Task prompt:
Look through the material for lines with the word "indicator", and copy each one.

The data:

== == ==

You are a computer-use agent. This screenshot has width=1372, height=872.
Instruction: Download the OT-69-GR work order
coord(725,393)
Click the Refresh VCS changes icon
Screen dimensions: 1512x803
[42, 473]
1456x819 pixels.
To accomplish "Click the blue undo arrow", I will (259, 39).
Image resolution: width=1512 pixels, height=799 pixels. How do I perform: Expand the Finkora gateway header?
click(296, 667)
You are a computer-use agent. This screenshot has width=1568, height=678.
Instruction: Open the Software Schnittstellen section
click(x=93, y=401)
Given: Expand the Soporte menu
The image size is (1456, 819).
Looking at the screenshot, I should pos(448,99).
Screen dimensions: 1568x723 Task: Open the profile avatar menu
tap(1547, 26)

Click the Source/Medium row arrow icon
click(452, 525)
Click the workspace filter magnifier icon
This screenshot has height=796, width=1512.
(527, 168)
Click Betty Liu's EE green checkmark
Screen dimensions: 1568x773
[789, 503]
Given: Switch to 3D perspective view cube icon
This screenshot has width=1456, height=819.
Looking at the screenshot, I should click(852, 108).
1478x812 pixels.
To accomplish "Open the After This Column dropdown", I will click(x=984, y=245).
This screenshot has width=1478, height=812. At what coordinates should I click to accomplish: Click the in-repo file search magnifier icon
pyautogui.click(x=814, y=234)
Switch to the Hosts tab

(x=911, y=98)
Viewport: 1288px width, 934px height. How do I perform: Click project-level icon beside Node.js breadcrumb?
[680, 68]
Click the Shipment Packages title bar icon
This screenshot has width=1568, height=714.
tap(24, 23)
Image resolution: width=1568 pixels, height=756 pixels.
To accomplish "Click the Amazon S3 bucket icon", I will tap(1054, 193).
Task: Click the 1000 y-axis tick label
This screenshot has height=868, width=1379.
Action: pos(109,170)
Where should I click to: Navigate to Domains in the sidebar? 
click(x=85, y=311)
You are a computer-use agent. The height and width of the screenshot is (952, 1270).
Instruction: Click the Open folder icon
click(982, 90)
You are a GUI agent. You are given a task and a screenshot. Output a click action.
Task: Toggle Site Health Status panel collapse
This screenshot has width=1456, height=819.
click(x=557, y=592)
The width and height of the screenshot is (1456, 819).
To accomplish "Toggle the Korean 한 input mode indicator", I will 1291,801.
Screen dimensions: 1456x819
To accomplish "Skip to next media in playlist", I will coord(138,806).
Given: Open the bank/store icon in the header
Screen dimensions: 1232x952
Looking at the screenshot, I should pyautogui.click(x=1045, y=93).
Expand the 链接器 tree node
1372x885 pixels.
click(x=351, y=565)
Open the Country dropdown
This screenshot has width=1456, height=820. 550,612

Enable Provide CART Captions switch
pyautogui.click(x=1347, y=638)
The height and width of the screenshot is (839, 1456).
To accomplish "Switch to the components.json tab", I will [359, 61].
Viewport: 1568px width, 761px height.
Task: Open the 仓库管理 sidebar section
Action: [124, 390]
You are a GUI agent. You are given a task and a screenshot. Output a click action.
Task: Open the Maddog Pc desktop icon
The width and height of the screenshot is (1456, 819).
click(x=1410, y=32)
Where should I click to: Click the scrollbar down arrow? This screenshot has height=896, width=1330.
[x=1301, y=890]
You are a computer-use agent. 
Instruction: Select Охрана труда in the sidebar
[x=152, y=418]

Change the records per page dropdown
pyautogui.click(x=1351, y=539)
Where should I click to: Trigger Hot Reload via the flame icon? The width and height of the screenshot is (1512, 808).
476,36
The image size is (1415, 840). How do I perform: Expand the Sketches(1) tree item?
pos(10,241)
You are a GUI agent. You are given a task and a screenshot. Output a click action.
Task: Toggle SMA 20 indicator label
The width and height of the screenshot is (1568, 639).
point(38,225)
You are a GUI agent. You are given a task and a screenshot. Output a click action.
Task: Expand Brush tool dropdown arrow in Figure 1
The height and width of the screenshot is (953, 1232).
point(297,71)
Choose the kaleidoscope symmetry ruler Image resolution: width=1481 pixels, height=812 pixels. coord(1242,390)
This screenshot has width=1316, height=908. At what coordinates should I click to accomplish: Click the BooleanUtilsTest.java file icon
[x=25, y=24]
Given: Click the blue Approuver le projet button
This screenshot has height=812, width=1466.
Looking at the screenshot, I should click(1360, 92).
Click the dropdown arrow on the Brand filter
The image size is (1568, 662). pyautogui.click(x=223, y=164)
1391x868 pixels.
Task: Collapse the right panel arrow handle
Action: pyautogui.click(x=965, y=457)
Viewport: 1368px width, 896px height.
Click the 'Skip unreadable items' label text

== == ==

Expected answer:
To accomplish "Toggle the Korean 한 input mode indicator", I will 1291,801.
Task: Toggle SMA 20 indicator label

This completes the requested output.